La llamada Sábana Santa de Turín —un lienzo de lino que muestra la imagen de un hombre con signos de crucifixión y que se asocia a los hechos sobre Jesús relatados en los evangelios— vuelve a ser objeto de análisis científico tras la publicación de un nuevo estudio que examinó rastros genéticos presentes en el tejido.
Según informó Vatican News, la investigación, encabezada por el genetista italiano Gianni Barcaccia, detectó un predominio de ADN originario de Oriente Medio, junto con microorganismos asociados a ambientes de alta salinidad, como el Mar Muerto.
Estos resultados refuerzan la hipótesis de que la tela pudo haber estado en esa región, en línea con la tradición que la vincula con los relatos bíblicos. Sin embargo, los propios investigadores advierten que el material genético también refleja múltiples contaminaciones a lo largo del tiempo, producto del contacto con numerosas personas y entornos.

Una reliquia entre la fe y la ciencia
La Sábana Santa, también conocida como Santo Sudario, se conserva en la ciudad italiana de Turín y mide aproximadamente 4,4 metros de largo por 1,1 de ancho. En ella se observa la imagen frontal y dorsal de un hombre que presenta heridas compatibles con una crucifixión.
Desde hace siglos, algunos creyentes sostienen que se trata del lienzo que envolvió el cuerpo de Jesucristo tras su muerte. Sin embargo, su autenticidad ha sido objeto de debate permanente entre científicos, historiadores y teólogos.
Uno de los estudios más conocidos, realizado en 1988 mediante carbono 14, ubicó el origen de la tela entre los años 1260 y 1390, lo que apuntaba a una fabricación medieval. No obstante, investigaciones posteriores cuestionaron esa datación y propusieron que las muestras analizadas podrían haber pertenecido a sectores reparados del tejido.
Nuevas evidencias, mismas incógnitas
El reciente análisis genético no resuelve el misterio, pero aporta nuevos elementos. Además del predominio de linajes del Medio Oriente, también se identificaron rastros vinculados a regiones de la India, lo que podría relacionarse con antiguas rutas comerciales o con el origen del propio lino utilizado en la tela.

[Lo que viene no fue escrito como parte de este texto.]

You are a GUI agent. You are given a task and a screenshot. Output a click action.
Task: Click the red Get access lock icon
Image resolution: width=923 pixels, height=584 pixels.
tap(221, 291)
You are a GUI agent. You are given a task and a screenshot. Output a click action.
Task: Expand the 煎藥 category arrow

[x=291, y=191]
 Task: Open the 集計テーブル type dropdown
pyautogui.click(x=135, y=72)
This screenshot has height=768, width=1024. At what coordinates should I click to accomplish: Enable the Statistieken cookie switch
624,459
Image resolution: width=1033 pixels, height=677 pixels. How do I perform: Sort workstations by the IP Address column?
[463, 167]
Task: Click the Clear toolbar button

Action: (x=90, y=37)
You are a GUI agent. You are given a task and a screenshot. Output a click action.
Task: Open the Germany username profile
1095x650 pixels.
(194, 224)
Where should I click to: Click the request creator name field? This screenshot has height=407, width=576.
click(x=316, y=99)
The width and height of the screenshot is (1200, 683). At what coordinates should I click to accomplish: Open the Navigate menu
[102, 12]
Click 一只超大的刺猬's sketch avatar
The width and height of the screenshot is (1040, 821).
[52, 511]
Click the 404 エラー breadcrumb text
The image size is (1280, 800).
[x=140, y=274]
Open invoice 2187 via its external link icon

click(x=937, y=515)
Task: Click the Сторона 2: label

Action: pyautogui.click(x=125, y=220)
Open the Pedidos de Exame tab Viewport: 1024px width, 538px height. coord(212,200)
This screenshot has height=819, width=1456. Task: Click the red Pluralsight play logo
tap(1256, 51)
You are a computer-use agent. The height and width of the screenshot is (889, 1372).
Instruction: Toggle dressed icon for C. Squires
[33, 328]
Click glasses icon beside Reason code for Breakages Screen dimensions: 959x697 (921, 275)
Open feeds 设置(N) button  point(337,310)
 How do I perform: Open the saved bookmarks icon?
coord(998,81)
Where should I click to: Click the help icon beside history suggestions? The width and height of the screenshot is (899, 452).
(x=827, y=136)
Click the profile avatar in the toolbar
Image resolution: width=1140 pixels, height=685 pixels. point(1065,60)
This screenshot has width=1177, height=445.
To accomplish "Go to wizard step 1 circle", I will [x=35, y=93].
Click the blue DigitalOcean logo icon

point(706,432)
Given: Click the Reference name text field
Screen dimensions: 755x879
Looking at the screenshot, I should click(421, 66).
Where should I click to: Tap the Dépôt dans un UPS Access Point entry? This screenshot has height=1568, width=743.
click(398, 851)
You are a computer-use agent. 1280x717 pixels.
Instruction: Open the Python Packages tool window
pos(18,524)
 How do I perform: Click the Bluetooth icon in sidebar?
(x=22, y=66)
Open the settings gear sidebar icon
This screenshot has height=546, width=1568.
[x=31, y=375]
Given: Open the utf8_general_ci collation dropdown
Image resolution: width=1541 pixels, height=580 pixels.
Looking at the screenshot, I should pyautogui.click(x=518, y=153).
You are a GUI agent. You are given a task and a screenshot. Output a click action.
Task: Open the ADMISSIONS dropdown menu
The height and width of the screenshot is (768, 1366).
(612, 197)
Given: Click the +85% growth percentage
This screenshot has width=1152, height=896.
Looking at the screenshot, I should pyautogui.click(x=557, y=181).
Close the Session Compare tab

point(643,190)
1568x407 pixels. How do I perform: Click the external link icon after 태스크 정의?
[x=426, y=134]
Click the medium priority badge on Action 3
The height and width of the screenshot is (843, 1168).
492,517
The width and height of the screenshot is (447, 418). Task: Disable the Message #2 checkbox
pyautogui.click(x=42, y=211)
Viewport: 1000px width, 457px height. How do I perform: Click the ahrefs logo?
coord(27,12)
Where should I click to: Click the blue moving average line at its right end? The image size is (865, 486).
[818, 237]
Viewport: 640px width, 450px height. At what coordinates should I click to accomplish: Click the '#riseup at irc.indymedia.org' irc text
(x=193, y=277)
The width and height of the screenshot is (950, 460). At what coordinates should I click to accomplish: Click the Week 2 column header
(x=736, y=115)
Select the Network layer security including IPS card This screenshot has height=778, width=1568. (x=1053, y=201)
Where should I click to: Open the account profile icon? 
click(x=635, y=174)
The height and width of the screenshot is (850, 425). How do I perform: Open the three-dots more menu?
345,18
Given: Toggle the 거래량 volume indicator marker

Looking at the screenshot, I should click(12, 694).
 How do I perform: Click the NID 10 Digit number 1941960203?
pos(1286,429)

A su vez, la presencia de bacterias y microorganismos adaptados a condiciones extremas sugiere que el lienzo pudo haber sido conservado en ambientes particulares, lo que abre nuevas líneas de investigación.
Pese a los avances tecnológicos, la Sábana Santa continúa siendo un objeto que desafía tanto a la ciencia como a la fe. Cada nuevo estudio suma datos, pero también confirma que el enigma sobre su origen y su historia sigue abierto.